- _Requirement_
Set down, unchanged, the line holding "Where should I" and all lines that follow it to the end of the material, leaving pictures out.

- _Record extracts_

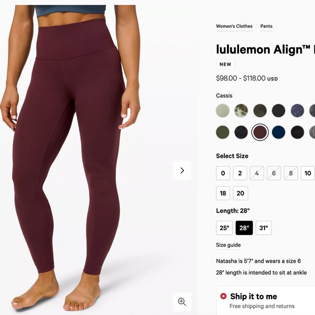This screenshot has height=315, width=315.
Task: Select size 0
Action: coord(223,173)
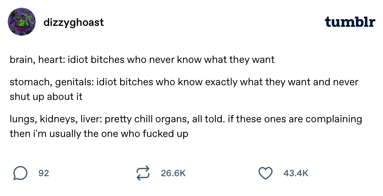383x196 pixels.
Task: Click the 26.6K reblogs count
Action: (x=173, y=173)
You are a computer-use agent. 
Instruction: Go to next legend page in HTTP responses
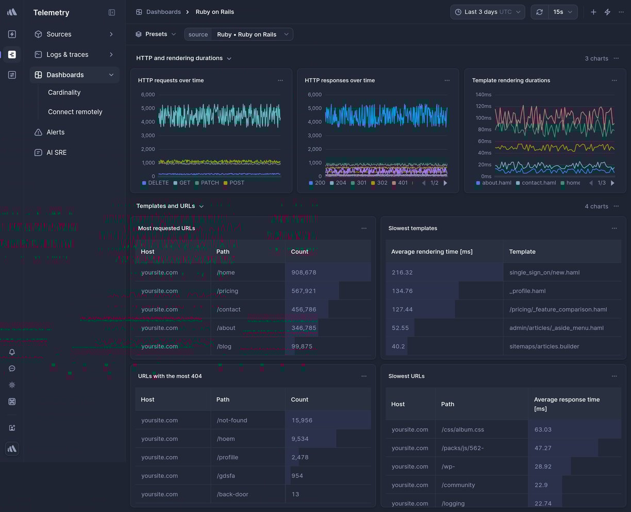coord(445,183)
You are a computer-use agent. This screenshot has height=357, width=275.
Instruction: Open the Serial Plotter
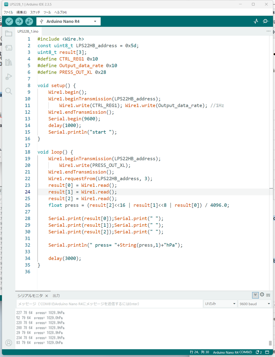256,21
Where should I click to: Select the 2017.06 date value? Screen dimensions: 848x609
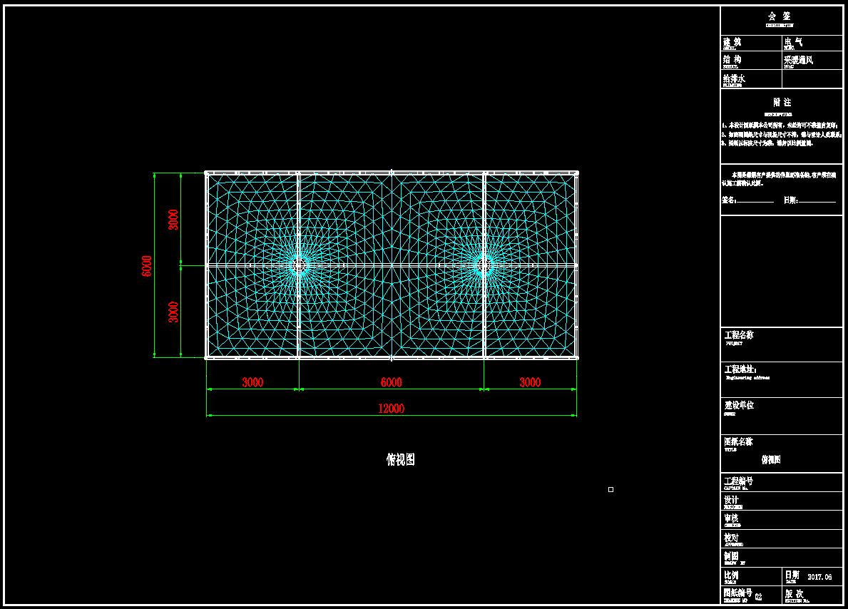click(820, 576)
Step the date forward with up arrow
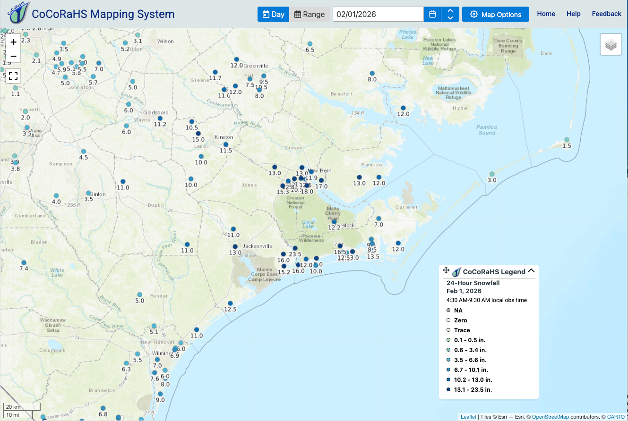Screen dimensions: 628x421 click(x=450, y=11)
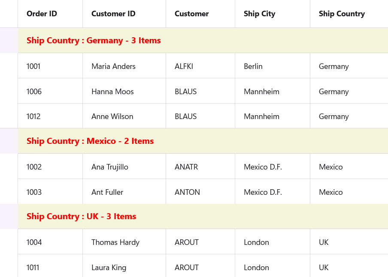Click the ANATR customer cell
The image size is (388, 277).
tap(186, 167)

- _Answer to the exercise_
Where should I click to: Select the 2017.06 date value? Screen dimensions: 848x609
click(820, 576)
Step the date forward with up arrow
Screen dimensions: 628x421 click(x=450, y=11)
Click the ANATR customer cell
The image size is (388, 277).
tap(186, 167)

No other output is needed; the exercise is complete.